> Your goal
Search the data below for the word "will" and copy each line that holds it.

Stored data:
=-=-=-=-=

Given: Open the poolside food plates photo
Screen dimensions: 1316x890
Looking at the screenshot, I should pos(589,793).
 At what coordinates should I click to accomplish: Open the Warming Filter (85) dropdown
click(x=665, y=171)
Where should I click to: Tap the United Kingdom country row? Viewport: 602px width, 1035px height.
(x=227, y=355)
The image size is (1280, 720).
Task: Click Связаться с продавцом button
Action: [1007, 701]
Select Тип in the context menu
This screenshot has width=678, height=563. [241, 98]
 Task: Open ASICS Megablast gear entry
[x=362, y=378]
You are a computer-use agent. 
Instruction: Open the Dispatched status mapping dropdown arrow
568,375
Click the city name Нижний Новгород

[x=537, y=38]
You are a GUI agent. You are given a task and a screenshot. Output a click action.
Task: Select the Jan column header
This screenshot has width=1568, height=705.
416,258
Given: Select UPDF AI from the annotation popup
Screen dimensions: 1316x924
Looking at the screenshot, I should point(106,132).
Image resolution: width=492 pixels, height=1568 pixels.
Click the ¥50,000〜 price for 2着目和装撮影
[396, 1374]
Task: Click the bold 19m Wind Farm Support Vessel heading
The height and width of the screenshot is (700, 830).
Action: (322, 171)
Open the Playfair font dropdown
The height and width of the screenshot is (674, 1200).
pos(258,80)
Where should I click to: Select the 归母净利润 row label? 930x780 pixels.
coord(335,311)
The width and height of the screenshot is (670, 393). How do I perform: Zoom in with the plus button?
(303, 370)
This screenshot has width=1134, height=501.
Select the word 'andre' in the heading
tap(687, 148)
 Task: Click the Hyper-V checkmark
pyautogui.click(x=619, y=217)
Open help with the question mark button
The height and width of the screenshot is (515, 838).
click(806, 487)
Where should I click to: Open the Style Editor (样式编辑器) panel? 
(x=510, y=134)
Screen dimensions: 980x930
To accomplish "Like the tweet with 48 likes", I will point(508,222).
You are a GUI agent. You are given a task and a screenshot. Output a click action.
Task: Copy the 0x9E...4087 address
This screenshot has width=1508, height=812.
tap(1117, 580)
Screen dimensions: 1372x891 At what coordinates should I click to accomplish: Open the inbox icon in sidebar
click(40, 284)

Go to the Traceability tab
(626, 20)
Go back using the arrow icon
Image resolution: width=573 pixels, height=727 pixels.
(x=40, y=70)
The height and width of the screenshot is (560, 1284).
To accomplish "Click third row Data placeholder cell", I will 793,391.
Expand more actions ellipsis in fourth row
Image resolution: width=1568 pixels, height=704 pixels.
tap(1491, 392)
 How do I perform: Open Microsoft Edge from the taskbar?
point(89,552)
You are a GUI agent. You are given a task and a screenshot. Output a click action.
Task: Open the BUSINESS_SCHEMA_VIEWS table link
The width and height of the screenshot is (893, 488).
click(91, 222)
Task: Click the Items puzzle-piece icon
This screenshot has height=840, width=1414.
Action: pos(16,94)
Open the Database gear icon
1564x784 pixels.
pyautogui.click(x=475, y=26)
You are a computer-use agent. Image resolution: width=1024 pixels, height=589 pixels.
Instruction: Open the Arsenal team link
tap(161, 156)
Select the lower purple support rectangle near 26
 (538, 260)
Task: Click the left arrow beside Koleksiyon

=-=-=-=-=

> Result
To accomplish "Like the tweet with 48 likes", I will point(508,222).
To accomplish "Click third row Data placeholder cell", I will 793,391.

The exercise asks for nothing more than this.